■ **Page**:
In other J5 news, Chali 2na’s Fish Market mixtape had some high points. Cut Chemist’s Litmus Test (about half of it streamed at his official site) is a 28-minute cut-up of his best-known productions. Both of them are, presumably, efforts to soften up the market for solo albums (2na’s Fish Outta Water, Chemist’s The Audience Is Listening) due at the start of the next year. There is also a J5 album slated for May.

DJ Nu-Mark, Hands On

(Sequence, 2004)

DJ Nu-Mark & Pomo, Blend Crafters Volume One

(Up Above, 2004)

Chali 2na, Fish Market (mixed by DJ Dez)

(N/A, 2004)

Cut Chemist, The Litmus Test

(Tube, 2004)

New Portishead material?

From the Beth Gibbons mailing list:

Beth has been very busy this year taking the opportunity to work with other artists - writing the track ‘Killing Time’ for Joss Stone’s new album Mind, Body & Soul, writing and performing backing vocals on the track ‘Strange Melody’ for Jane Birkin’s new album ‘Rendez Vous’, co-writing and performing the track ‘Lonely Carousel’ with Rodrigo Leao for his new album ‘Cinema’ and co-writing the track ‘Love Is A Stranger’ with David Steel (of Fine Young Cannibals fame) for his current Fried album.

Currently in the midst of completing a film score for a French Film ‘L’Annulaire’ to be released in 2005 Beth is remarkably also finding the time to work on new tracks for Portishead!

Beth will be performing on November 20th and 21st in Lisbon and November 25th in Oporto, Portugal with Rodrigo Leao and there are unconfirmed plans for a one-off performance with Jane Birkin in Paris before the year end.


(Emphasis mine. The urge to copy-edit these things is strangely hard to resist.)

No doubt it’s just the latest in the long line of ‘they’re still working together’ rumours.

On the other hand, welcome to all those folks who are Googling for the “new Portishead album”.

Smith & Mighty — Retrospective

I’ve been meaning to write a ‘how to buy’ piece on the early Bristol sound for a little while now, but quite a few of the key early releases remain unavailable for the casual buyer. This career retrospective fills at least one gap, including as it does Fresh Four’s 1989 cover of the Rose Royce song “Wishing On A Star”.

Word and element location records
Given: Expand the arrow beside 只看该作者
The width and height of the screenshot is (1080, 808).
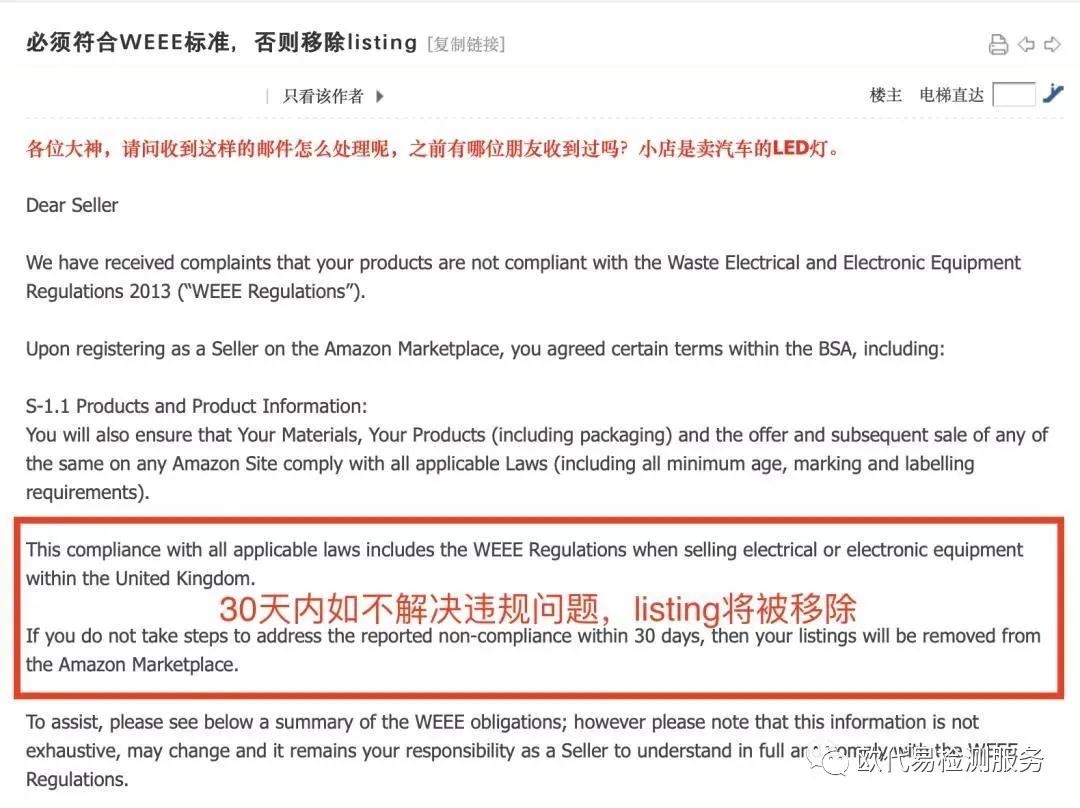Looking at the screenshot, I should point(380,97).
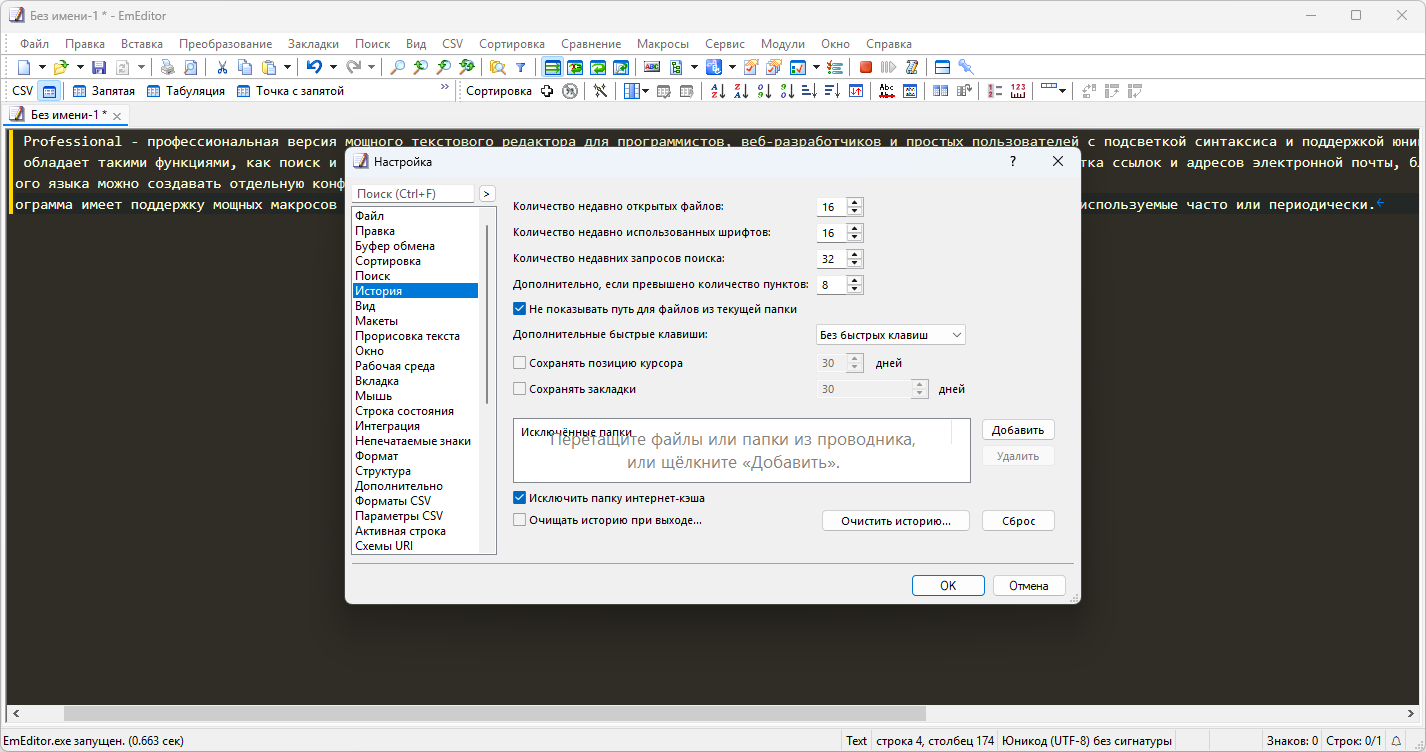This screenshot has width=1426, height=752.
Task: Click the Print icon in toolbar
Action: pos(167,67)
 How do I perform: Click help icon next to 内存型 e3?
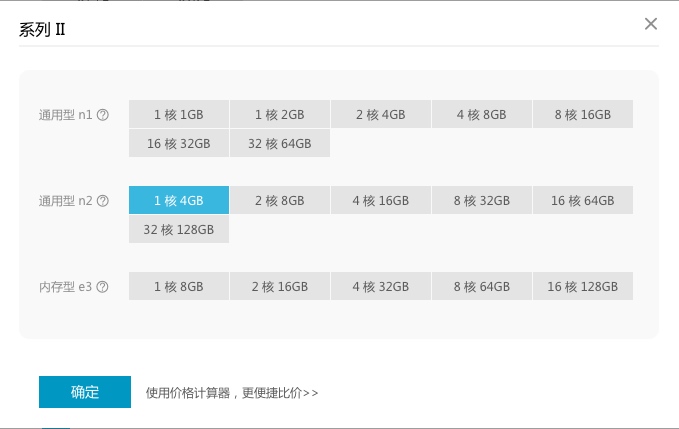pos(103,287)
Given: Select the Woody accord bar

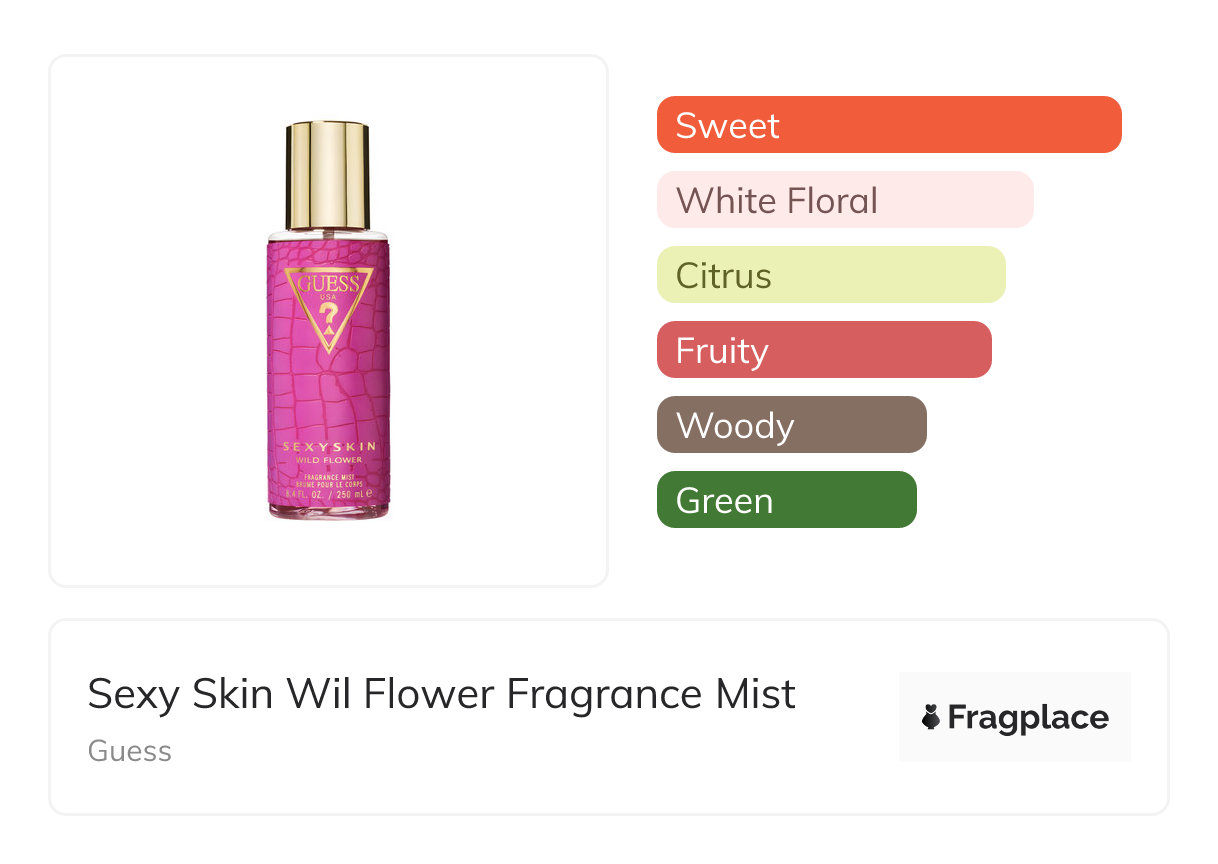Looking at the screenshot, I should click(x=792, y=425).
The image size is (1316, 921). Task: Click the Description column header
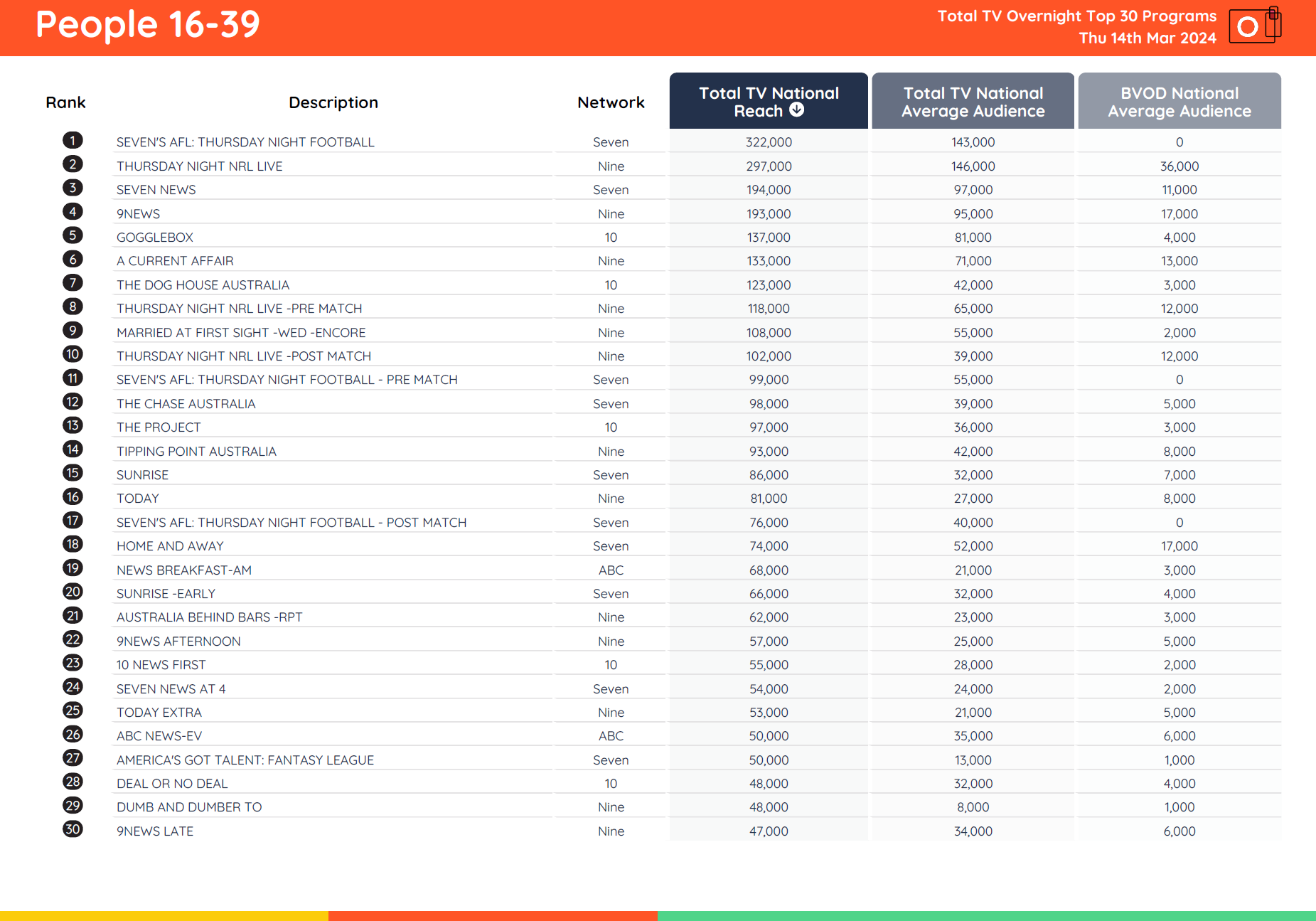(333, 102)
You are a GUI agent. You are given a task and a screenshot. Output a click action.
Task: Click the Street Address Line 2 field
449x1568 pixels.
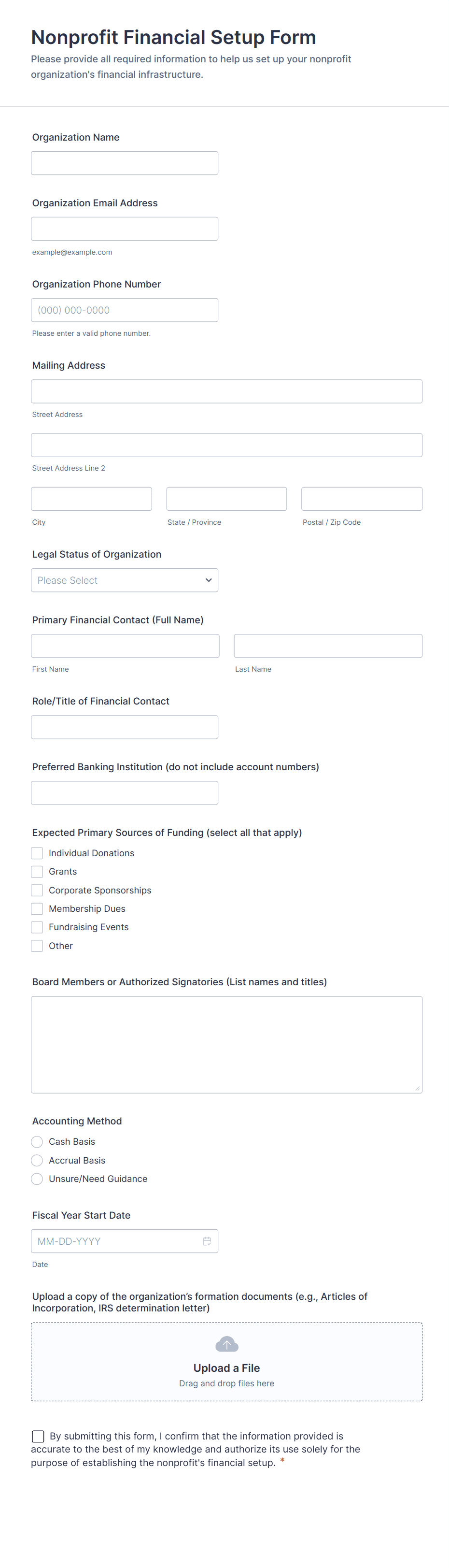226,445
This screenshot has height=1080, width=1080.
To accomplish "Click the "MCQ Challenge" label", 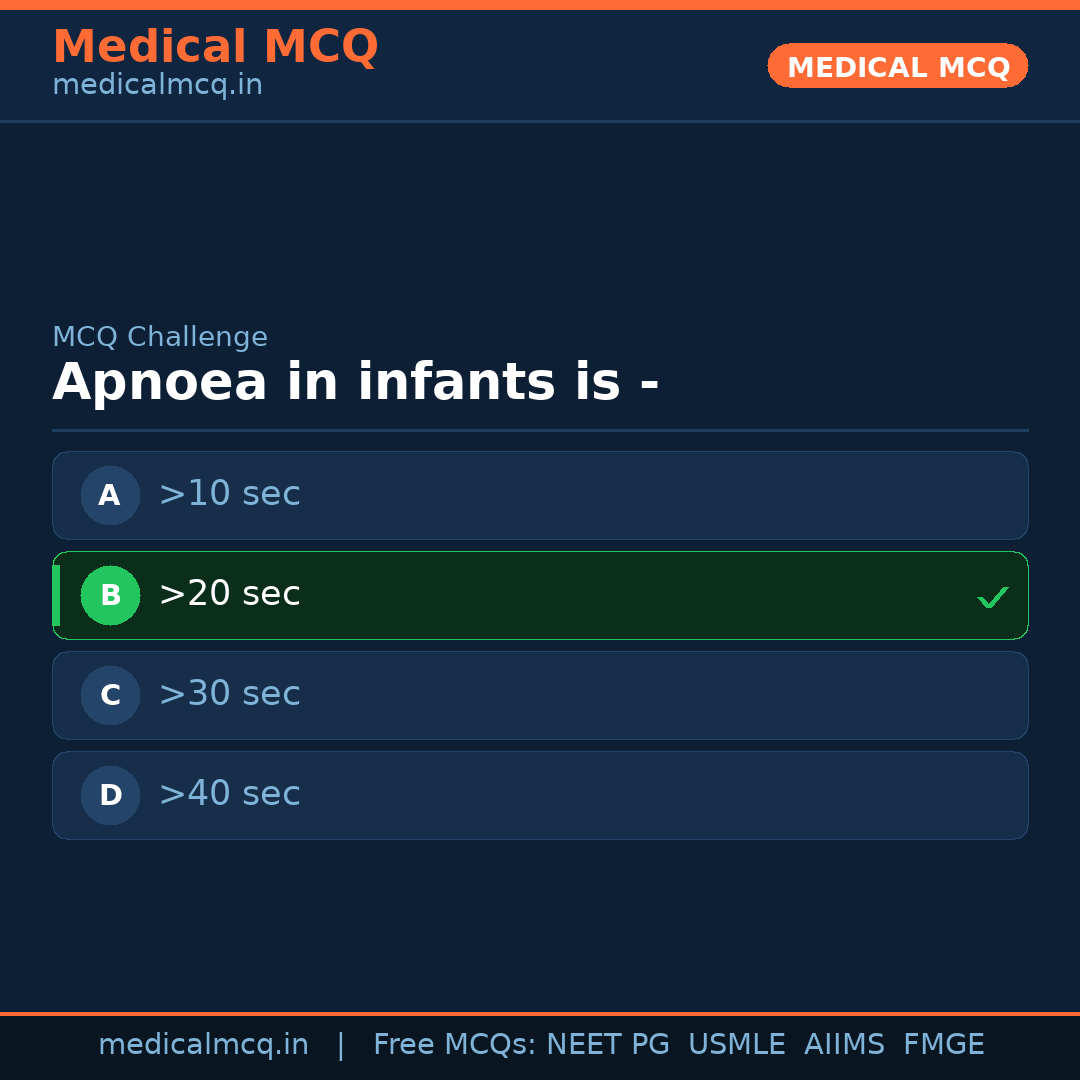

■ **What the task asks**: In the music post, rewrite the paragraph beginning "Beth has been very busy this year" as a short list that keeps its main facts.

■ **Exercise response**:
Beth's work with other artists this year:
- Wrote "Killing Time" for Joss Stone's new album Mind, Body & Soul
- Wrote and performed backing vocals on "Strange Melody" for Jane Birkin's new album Rendez Vous
- Co-wrote and performed "Lonely Carousel" with Rodrigo Leao for his new album Cinema
- Co-wrote "Love Is A Stranger" with David Steel (of Fine Young Cannibals) for his current Fried album